• **Extrait du texte**
==*==

Par le Dr Bernard Maroy*
Madame la Ministre,
Je me permets de vous écrire en ce qui concerne certains dysfonctionnements de votre ministère qui datent de bien avant votre prise de fonction.
J’ai commencé mon externat en 1968 et mon exercice libéral de gastro-entérologue en 1979.
Je désirerais rapporter ce que je pense être des anomalies dans le fonctionnement du système de santé, la dernière étant les ruptures de stock de médicaments dont la fréquence est de plus en plus élevée. (...) De plus en plus fréquentes, elles témoignent d’un problème systématique, quel qu’il soit, et qu’il faudrait résoudre.
J’ai noté également de nombreux retraits de médicaments, soit sans aucune raison vraiment compréhensible. (...) L’affaire de la Diane 35 est désolante mais représentative de la prééminence de la forme sur le fond : le vrai problème est de savoir si ce médicament a un effet contraceptif aussi efficace que les autres « pilules » et si il entraîne des thromboses plus fréquentes. Ceci n’est pas évident, compte tenu de 4 accidents en plus de 20 ans et la France s’est vue, logiquement, désavouer par l’Europe. J’ai posé immédiatement la question à l’AFSSAPS mais j’attends toujours la réponse. La prescription hors AMM est indispensable si on veut pratiquer une médecine moderne, la pédiatrie ou s’intéresser aux pathologies rares. (...)

==*==

• **Informations fournies**

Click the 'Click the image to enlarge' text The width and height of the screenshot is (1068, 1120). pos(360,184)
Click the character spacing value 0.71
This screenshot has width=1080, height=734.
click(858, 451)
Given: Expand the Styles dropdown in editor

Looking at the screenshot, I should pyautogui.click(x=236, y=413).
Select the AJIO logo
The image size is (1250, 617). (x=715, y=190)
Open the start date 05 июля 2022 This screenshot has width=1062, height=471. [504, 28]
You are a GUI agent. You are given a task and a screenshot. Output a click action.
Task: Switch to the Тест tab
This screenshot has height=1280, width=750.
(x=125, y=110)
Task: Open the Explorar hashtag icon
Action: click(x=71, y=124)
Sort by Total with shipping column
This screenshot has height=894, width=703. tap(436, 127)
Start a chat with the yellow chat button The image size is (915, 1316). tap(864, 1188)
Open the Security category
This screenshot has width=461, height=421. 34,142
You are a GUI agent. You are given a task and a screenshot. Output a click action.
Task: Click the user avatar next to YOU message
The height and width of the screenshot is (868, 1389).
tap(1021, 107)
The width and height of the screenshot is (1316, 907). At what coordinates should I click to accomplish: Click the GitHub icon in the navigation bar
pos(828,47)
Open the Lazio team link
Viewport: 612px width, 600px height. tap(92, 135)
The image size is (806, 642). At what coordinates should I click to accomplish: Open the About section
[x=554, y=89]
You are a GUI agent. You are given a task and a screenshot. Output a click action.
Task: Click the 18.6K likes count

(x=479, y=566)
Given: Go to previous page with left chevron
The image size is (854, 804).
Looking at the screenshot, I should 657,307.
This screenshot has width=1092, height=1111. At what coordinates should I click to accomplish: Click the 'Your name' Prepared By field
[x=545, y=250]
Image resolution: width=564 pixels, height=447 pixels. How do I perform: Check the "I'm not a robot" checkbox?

==*==

• **Tâches à réaliser**
[a] D'après la lettre sur les dysfonctionnements du système de santé, en quelle année son auteur a-t-il commencé son exercice libéral de gastro-entérologue ?
[b] Poursuivez la lettre sur les dysfonctionnements du système de santé à partir de sa dernière phrase.

• **Ensemble des réponses**
[a] En 1979.

[b]
La folie judiciaire irresponsable rend tous les médecins coupables : on est passé d’un patient qui devait faire la preuve de l’insuffisance d’information à la culpabilité du médecin, en l’absence d’un quelconque dommage, s’il ne peut prouver qu’il a précisé au patient tous les risques décrits, même s’ils n’ont été décrits qu’une seule fois. Ceci est, évidemment, impossible dans la pratique et d’autre part, contribuerait à dissuader de tout examen ou traitement. Le patient refuserait un toucher rectal si on lui disait qu’on a décrit des morts subites par réflexe vagal !
Dans le même cadre, nombreux sont les patients qui déclarent qu’heureusement, ils n’ont pas lu la notice du médicament car ils ne se seraient pas soignés et n’auraient donc pas guéri. Le salmigondis entre remarques utiles, voire nécessaires, avec les signes de la maladie traitée et les effets secondaires de fréquence moindre qu’avec le placebo, noie des éléments pertinents sous un torrent de données non pertinentes. Je suis obligé de dire aux patients que ces notices sont faites pour protéger ceux qui les écrivent et non ceux qui les lisent.
La recherche prétendue d’une hypothétique perfection technique se fait au détriment des coûts et de l’humanité. (...)
La réforme des études médicales a été un désastre. L’externat pour tous s’est transformé en quelques années en externat pour personne. L’internat pour tous a détruit la médecine interne dans son application multidisciplinaire qui était la fierté de la France et les spécialistes ne connaissent plus le reste de la médecine. Ils ne connaissent pas mieux leur spécialité et il leur manque les bases qu’ils ne pourront jamais acquérir et qui permettaient d’éviter une myopie diagnostique en prenant du recul et de faire des diagnostics transdisciplinaires.
De plus, comme pour les externes, les responsabilités des internes ont beaucoup diminué et ils remplissent actuellement plutôt des rôles d’externes. Pire encore, la formation dans la spécialité ne porte souvent que sur une partie de celle-ci, rendant les médecins formés inaptes à l’exercice libéral. (...)
Ces problèmes sont tellement criants et pourtant si anciens, si graves et si incrustés dans la pensée du personnel ministériel, véritable décideur de la politique qui a montré sa réelle valeur quand il s’est retrouvé à la tête d’entreprises concurrentielles comme le Crédit Lyonnais, le Crédit Foncier ou le Comptoir des Entrepreneurs que je n’escompte aucun effet de cette lettre.
Cependant, elle me permet de soulager ma bile, ce qui est important pour un hépatologue.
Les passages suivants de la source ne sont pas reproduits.